Chu was in Shanghai during the Battle of Shanghai in 1937, remaining in that city during the Japanese takeover. However, when his brother-in-law Wang Jingwei broke ranks with the Kuomintang and established the collaborationist Wang Jingwei Government, Chu accepted the post of Vice President of the Executive Yuan and Foreign Minister in 1940. There was a byword describing the main members of Wang Jingwei's government. “Chen Gongbo's mouth, Zhou Fohai's pen and Chu Minyi's legs.”

As the Foreign Minister, he negotiated the November 30, 1940 treaty in which Tokyo accorded formal diplomatic recognition to the Wang Jingwei Government and worked to secure diplomatic recognition by the Axis powers by the end of 1941. He was awarded the Order of the Rising Sun (1st class) by Emperor Hirohito. Chu became the ambassador of the collaborationist Chinese government to Japan briefly before becoming the Foreign Minister again until the final months of the war, and continued to pay an important role in the Wang Jingwei Government until the end of World War II.
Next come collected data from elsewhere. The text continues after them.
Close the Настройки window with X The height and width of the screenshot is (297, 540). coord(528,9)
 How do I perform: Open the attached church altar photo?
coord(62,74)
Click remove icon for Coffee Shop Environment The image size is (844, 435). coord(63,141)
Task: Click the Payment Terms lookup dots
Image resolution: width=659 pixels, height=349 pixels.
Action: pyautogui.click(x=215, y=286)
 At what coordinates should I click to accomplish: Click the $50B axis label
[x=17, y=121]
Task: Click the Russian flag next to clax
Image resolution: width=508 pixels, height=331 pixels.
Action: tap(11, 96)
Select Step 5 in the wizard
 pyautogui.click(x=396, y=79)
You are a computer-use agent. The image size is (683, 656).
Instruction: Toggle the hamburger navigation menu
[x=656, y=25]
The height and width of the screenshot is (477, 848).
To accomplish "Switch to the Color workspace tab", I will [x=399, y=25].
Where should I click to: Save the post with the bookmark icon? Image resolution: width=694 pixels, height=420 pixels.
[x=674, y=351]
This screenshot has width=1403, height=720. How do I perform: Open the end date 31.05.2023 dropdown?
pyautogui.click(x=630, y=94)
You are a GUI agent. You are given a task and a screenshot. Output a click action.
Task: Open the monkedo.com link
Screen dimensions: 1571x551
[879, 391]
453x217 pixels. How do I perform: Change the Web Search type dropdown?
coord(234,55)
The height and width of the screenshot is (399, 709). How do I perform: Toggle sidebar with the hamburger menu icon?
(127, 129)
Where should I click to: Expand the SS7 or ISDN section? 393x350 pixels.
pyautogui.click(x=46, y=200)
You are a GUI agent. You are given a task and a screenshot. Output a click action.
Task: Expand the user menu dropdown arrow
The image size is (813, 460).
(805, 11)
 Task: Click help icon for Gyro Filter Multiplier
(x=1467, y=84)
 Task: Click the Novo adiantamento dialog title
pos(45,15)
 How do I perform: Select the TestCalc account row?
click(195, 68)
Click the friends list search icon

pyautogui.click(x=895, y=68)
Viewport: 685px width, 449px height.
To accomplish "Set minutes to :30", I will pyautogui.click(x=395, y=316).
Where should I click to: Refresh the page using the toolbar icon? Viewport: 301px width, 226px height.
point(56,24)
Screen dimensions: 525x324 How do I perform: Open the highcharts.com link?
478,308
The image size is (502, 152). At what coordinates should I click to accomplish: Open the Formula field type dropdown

In 1945, after the surrender of Japan, Chu was taken into custody by the Republic of China government in Guangdong, where he served as governor, in August 1945. He was brought to trial in Nanjing on charges of treason in April 1946. There was considerable public sympathy for Chu at the time of his trial for many people found it hard to consider Chu as a national traitor due his record as a Chinese nationalist. Many people considered his wartime role as a result of his personal loyalty to Wang Jingwei. Nevertheless, Chu was found guilty of treason and executed at Suzhou on August 23, 1946. His last words were “I am not ashamed for my living, yet my death will make more value. My body should be sent to the hospital to assist the study on medicine.”